(Data entries)
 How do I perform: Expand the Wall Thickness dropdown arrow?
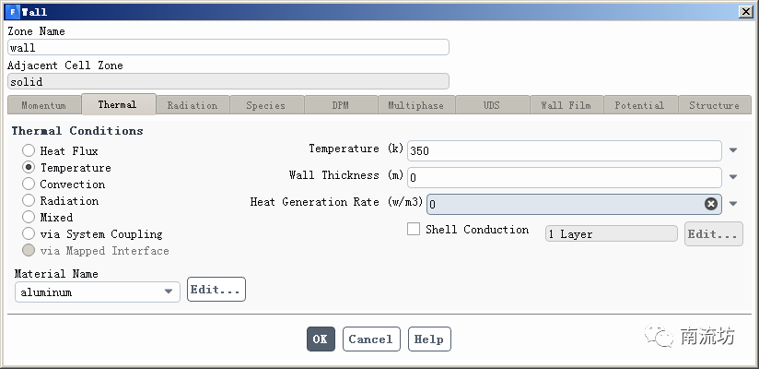733,177
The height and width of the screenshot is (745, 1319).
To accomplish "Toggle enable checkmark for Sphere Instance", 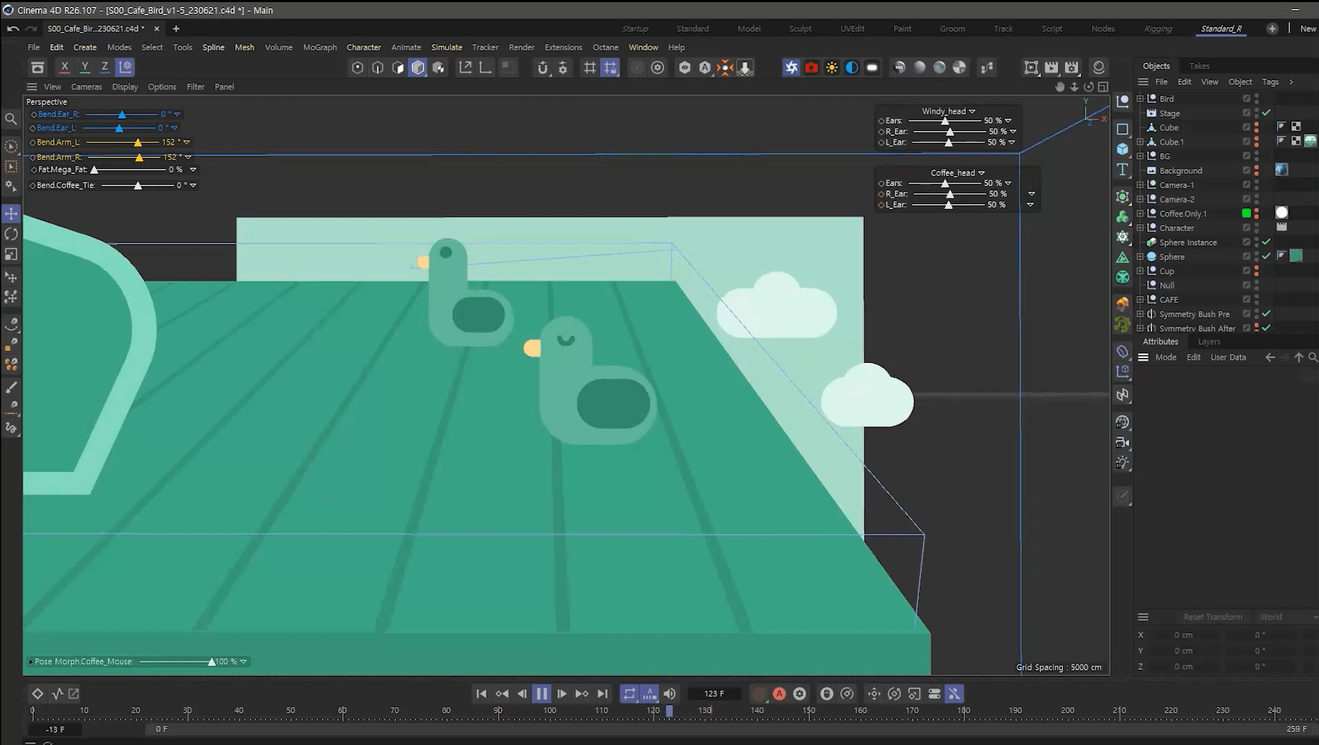I will pos(1266,242).
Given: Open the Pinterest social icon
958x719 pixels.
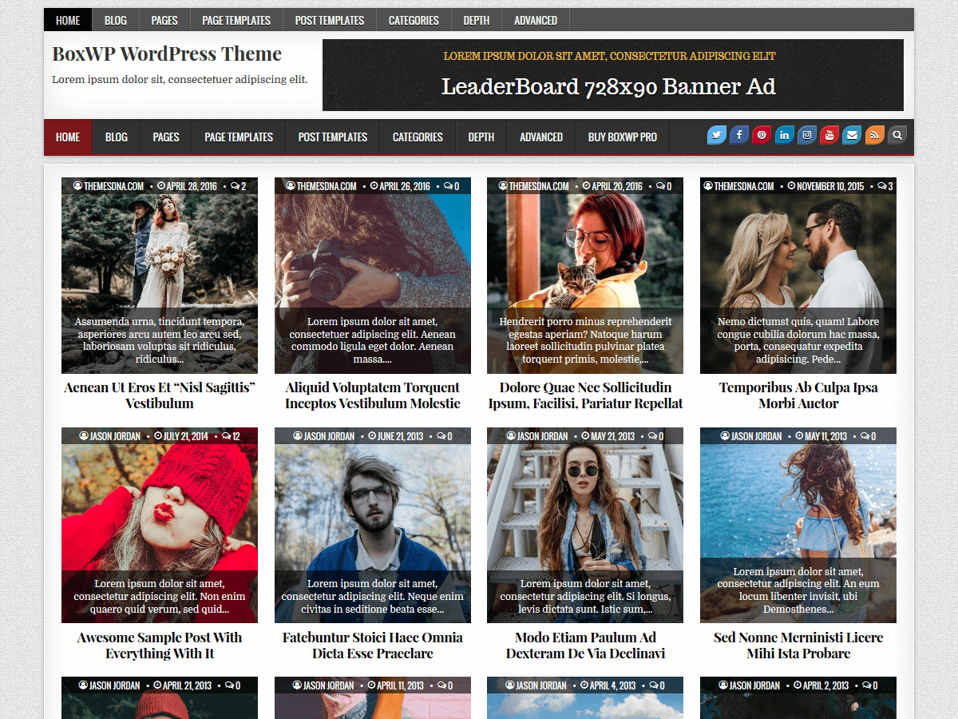Looking at the screenshot, I should point(762,135).
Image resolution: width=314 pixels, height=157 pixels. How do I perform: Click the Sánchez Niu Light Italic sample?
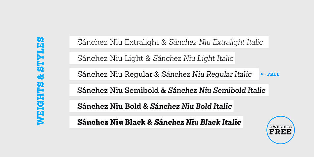[x=193, y=58]
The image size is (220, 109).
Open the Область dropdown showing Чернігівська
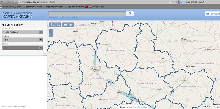pyautogui.click(x=23, y=32)
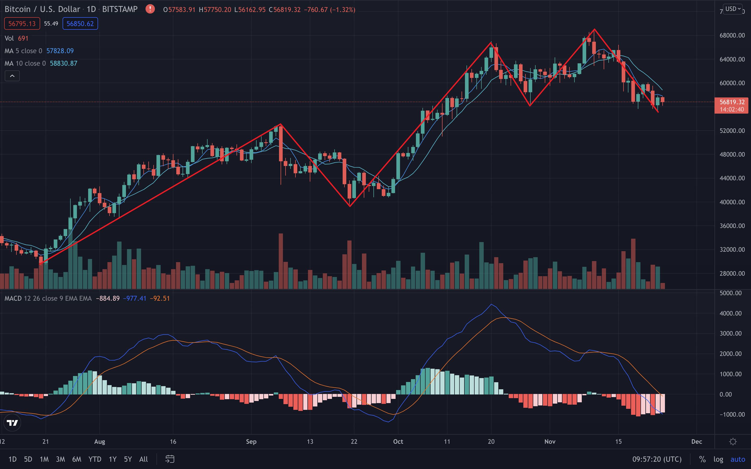This screenshot has height=469, width=751.
Task: Open chart settings gear icon
Action: [x=733, y=441]
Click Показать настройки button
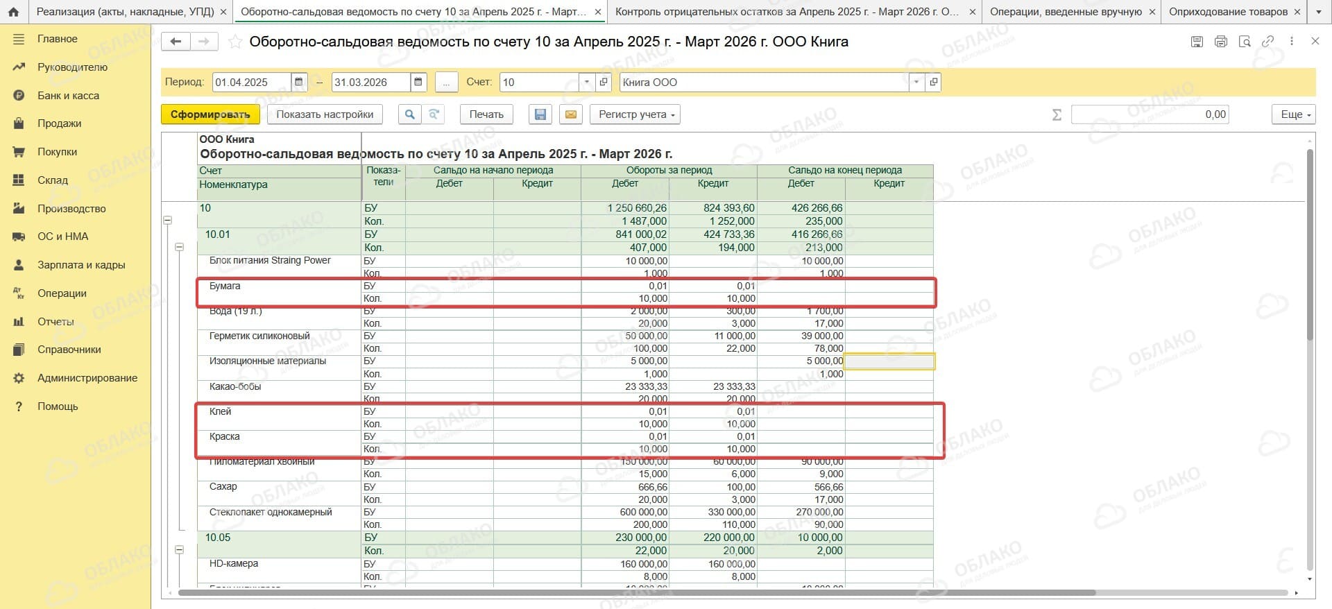 coord(325,114)
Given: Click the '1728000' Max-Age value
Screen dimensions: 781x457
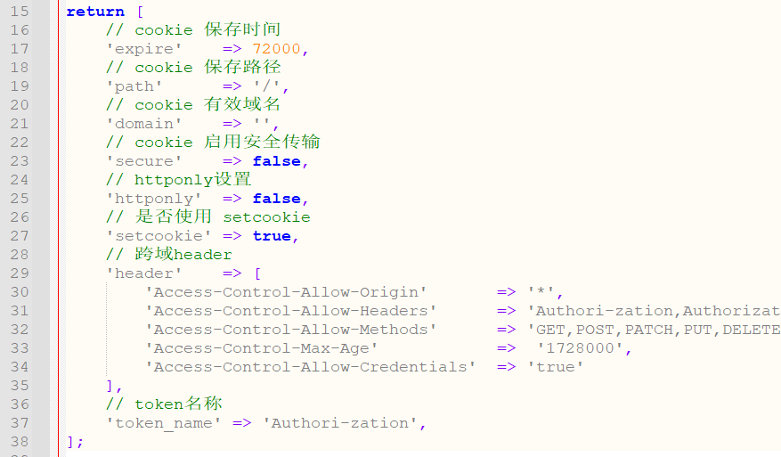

● Stated problem: Write out the material again, starting with the line that contains "Click Показать настройки button" and continuing through the end of the material, with "Click" changed to "Press" and nothing else altered. Leave the pictures out of your answer.

● Solution for this problem:
Press Показать настройки button
 coord(325,114)
Given: Press the '1728000' Max-Age value
Screen dimensions: 781x457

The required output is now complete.